• **Task material**
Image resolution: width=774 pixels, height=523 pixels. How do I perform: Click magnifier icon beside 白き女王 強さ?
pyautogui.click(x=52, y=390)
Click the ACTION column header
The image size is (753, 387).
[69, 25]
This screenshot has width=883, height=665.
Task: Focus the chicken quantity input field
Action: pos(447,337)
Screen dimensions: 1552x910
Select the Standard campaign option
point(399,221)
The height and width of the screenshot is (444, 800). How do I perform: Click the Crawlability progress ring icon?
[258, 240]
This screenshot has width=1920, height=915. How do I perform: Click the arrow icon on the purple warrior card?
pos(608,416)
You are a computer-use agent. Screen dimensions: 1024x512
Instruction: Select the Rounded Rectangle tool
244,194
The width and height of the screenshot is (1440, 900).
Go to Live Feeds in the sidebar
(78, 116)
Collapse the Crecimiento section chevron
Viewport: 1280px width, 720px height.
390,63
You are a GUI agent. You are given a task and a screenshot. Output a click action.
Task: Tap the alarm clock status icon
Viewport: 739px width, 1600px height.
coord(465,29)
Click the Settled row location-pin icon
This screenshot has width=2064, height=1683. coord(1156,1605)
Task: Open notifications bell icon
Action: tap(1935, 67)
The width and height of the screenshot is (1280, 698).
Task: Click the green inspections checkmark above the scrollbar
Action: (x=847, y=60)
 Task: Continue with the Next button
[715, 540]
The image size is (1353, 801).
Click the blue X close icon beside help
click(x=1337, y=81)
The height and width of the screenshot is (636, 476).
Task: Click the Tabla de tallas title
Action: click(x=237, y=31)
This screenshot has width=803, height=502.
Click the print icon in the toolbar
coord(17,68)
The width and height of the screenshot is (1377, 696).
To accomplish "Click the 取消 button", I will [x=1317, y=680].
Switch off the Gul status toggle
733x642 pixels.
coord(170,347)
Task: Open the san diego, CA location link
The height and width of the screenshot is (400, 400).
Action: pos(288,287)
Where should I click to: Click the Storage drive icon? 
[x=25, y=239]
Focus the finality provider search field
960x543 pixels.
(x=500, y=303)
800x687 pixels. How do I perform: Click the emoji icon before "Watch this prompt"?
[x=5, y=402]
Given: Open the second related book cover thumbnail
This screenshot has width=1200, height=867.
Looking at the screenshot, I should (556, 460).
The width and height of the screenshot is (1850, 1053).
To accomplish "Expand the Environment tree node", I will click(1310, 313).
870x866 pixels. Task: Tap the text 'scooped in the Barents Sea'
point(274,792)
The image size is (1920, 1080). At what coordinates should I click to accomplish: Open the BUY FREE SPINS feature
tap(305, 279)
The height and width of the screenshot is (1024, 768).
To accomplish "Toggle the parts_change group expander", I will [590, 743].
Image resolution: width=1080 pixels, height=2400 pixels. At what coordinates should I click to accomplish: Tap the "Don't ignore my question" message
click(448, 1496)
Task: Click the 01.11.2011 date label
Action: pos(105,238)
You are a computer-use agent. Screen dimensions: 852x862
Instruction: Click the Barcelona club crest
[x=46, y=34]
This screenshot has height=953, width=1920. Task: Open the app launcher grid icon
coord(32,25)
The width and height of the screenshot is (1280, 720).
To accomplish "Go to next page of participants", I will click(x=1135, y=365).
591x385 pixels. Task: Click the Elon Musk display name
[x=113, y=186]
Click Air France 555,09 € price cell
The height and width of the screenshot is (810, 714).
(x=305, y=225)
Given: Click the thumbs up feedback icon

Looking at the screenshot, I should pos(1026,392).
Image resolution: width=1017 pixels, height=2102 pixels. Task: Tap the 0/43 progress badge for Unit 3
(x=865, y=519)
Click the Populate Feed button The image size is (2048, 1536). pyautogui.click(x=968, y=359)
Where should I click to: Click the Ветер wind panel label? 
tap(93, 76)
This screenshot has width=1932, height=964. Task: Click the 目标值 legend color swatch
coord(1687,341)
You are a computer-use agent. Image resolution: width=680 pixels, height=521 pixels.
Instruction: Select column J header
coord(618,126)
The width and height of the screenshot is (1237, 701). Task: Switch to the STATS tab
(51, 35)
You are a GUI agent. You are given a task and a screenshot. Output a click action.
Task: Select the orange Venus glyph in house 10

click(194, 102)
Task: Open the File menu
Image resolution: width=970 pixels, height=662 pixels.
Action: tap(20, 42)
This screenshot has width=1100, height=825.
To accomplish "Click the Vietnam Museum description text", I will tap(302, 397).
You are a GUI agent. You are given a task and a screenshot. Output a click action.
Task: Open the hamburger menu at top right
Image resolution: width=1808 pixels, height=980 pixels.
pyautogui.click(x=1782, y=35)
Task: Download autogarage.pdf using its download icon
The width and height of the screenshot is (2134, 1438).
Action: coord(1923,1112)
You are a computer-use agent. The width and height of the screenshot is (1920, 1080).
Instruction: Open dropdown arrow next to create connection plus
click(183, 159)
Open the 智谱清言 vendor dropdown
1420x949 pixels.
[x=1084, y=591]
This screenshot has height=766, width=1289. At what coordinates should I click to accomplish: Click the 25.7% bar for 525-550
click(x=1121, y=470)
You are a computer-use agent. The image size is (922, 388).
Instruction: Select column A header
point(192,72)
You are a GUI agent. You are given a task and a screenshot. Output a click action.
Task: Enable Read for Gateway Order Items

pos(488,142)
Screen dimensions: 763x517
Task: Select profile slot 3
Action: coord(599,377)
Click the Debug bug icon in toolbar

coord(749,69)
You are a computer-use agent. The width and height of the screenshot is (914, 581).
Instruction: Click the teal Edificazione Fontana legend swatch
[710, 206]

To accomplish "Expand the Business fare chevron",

• **What you should do**
Reproduce all of the data above line for line, without changing a single character.

• **Response to this exercise**
Image resolution: width=774 pixels, height=523 pixels. How do I perform: Click magnifier icon beside 白き女王 強さ?
pyautogui.click(x=52, y=390)
Click the ACTION column header
The image size is (753, 387).
[69, 25]
This screenshot has width=883, height=665.
Task: Focus the chicken quantity input field
Action: pos(447,337)
Screen dimensions: 1552x910
Select the Standard campaign option
point(399,221)
The height and width of the screenshot is (444, 800). How do I perform: Click the Crawlability progress ring icon?
[258, 240]
This screenshot has width=1920, height=915. How do I perform: Click the arrow icon on the purple warrior card?
pos(608,416)
You are a computer-use agent. Screen dimensions: 1024x512
Instruction: Select the Rounded Rectangle tool
244,194
The width and height of the screenshot is (1440, 900).
Go to Live Feeds in the sidebar
(78, 116)
Collapse the Crecimiento section chevron
Viewport: 1280px width, 720px height.
390,63
You are a GUI agent. You are given a task and a screenshot. Output a click action.
Task: Tap the alarm clock status icon
Viewport: 739px width, 1600px height.
coord(465,29)
Click the Settled row location-pin icon
This screenshot has width=2064, height=1683. coord(1156,1605)
Task: Open notifications bell icon
Action: tap(1935, 67)
The width and height of the screenshot is (1280, 698).
Task: Click the green inspections checkmark above the scrollbar
Action: (x=847, y=60)
 Task: Continue with the Next button
[715, 540]
The image size is (1353, 801).
Click the blue X close icon beside help
click(x=1337, y=81)
The height and width of the screenshot is (636, 476).
Task: Click the Tabla de tallas title
Action: click(x=237, y=31)
This screenshot has width=803, height=502.
Click the print icon in the toolbar
coord(17,68)
The width and height of the screenshot is (1377, 696).
To accomplish "Click the 取消 button", I will [x=1317, y=680].
Switch off the Gul status toggle
733x642 pixels.
coord(170,347)
Task: Open the san diego, CA location link
The height and width of the screenshot is (400, 400).
Action: pos(288,287)
Where should I click to: Click the Storage drive icon? 
[x=25, y=239]
Focus the finality provider search field
960x543 pixels.
(x=500, y=303)
800x687 pixels. How do I perform: Click the emoji icon before "Watch this prompt"?
[x=5, y=402]
Given: Open the second related book cover thumbnail
This screenshot has width=1200, height=867.
Looking at the screenshot, I should (556, 460).
The width and height of the screenshot is (1850, 1053).
To accomplish "Expand the Environment tree node", I will click(1310, 313).
870x866 pixels. Task: Tap the text 'scooped in the Barents Sea'
point(274,792)
The image size is (1920, 1080). At what coordinates should I click to accomplish: Open the BUY FREE SPINS feature
tap(305, 279)
The height and width of the screenshot is (1024, 768).
To accomplish "Toggle the parts_change group expander", I will [590, 743].
Image resolution: width=1080 pixels, height=2400 pixels. At what coordinates should I click to accomplish: Tap the "Don't ignore my question" message
click(448, 1496)
Task: Click the 01.11.2011 date label
Action: pos(105,238)
You are a computer-use agent. Screen dimensions: 852x862
Instruction: Click the Barcelona club crest
[x=46, y=34]
This screenshot has height=953, width=1920. Task: Open the app launcher grid icon
coord(32,25)
The width and height of the screenshot is (1280, 720).
To accomplish "Go to next page of participants", I will click(x=1135, y=365).
591x385 pixels. Task: Click the Elon Musk display name
[x=113, y=186]
Click Air France 555,09 € price cell
The height and width of the screenshot is (810, 714).
(x=305, y=225)
Given: Click the thumbs up feedback icon

Looking at the screenshot, I should pos(1026,392).
Image resolution: width=1017 pixels, height=2102 pixels. Task: Tap the 0/43 progress badge for Unit 3
(x=865, y=519)
Click the Populate Feed button The image size is (2048, 1536). pyautogui.click(x=968, y=359)
Where should I click to: Click the Ветер wind panel label? 
tap(93, 76)
This screenshot has width=1932, height=964. Task: Click the 目标值 legend color swatch
coord(1687,341)
You are a computer-use agent. Image resolution: width=680 pixels, height=521 pixels.
Instruction: Select column J header
coord(618,126)
The width and height of the screenshot is (1237, 701). Task: Switch to the STATS tab
(51, 35)
You are a GUI agent. You are given a task and a screenshot. Output a click action.
Task: Select the orange Venus glyph in house 10

click(194, 102)
Task: Open the File menu
Image resolution: width=970 pixels, height=662 pixels.
Action: tap(20, 42)
This screenshot has width=1100, height=825.
To accomplish "Click the Vietnam Museum description text", I will tap(302, 397).
You are a GUI agent. You are given a task and a screenshot. Output a click action.
Task: Open the hamburger menu at top right
Image resolution: width=1808 pixels, height=980 pixels.
pyautogui.click(x=1782, y=35)
Task: Download autogarage.pdf using its download icon
The width and height of the screenshot is (2134, 1438).
Action: coord(1923,1112)
You are a computer-use agent. The width and height of the screenshot is (1920, 1080).
Instruction: Open dropdown arrow next to create connection plus
click(183, 159)
Open the 智谱清言 vendor dropdown
1420x949 pixels.
[x=1084, y=591]
This screenshot has height=766, width=1289. At what coordinates should I click to accomplish: Click the 25.7% bar for 525-550
click(x=1121, y=470)
You are a computer-use agent. The image size is (922, 388).
Instruction: Select column A header
point(192,72)
You are a GUI agent. You are given a task and a screenshot. Output a click action.
Task: Enable Read for Gateway Order Items

pos(488,142)
Screen dimensions: 763x517
Task: Select profile slot 3
Action: coord(599,377)
Click the Debug bug icon in toolbar

coord(749,69)
You are a computer-use agent. The width and height of the screenshot is (914, 581).
Instruction: Click the teal Edificazione Fontana legend swatch
[710, 206]

To accomplish "Expand the Business fare chevron",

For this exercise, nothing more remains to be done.